Let's Change The World One Story At A Time
Here are some ways you can help drive change:
The Read Aloud Project is a day of action that shows how important and beautiful reading aloud is. Regular reading aloud not only creates closeness, but also supports children in their development. Children who are read aloud daily have a larger vocabulary and learn to read and write more easily.
Reading aloud is a wonderful, communal experience. Regular reading aloud also supports children in their development. Children who are regularly read aloud have a greater vocabulary than their peers without reading experience. They learn to read and write more easily, on average bring home better grades and have greater educational opportunities.
Young children first encounter literature through reading aloud. They hear how literary language sounds and unconsciously record their narrative and language patterns. These help them later to understand and interpret texts more easily.
Stories stimulate children's imagination and promote their creativity and ability to express themselves. They offer opportunities for discussion on everyday and fundamental topics. They enable the processing of worries and conflicts and the experience of completely new worlds, especially in familiar surroundings.

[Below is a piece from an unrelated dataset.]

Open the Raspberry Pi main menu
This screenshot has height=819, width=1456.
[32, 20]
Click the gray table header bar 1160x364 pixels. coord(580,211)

Reading aloud means being together and experiencing stories together, it offers children closeness and attention. It is just as important that mummy, daddy, grandmother, grandfather or another person takes time to read aloud as the fairytale princesses, superheroes and courageous girls in the stories read aloud.
1 - Take your time and rest.
Reading aloud means spending time together and being there for each other. Therefore, make sure that you have a relaxed reading aloud atmosphere. Choose a favourable moment in your daily routine. This can be before going to bed, after lunch or before doing your homework. A cosy place is also worth a lot when reading aloud. And if you are not reading a digital book or looking at a picture book app together, switch off your mobile phone and TV during the reading time.
2 - Choose books together with your child.
Read out what your child and you enjoy. Children have different interests. So let your child choose the reading book - at home, in the bookshop or the library. And be patient if your child wants to hear the same story again. "Once again! - that's a good sign that you're doing everything right. If you have several children, let them take turns selecting your reading books.
3 - Read aloud vividly.
You don't have to be a reading pro to read a book or tell a story. But a few little tricks can help you make stories a living experience: Speak loudly and clearly. Vary your voice and use facial expressions and gestures as you please. Keep making eye contact with your child while reading aloud, and pause for a moment while reading aloud to create tension.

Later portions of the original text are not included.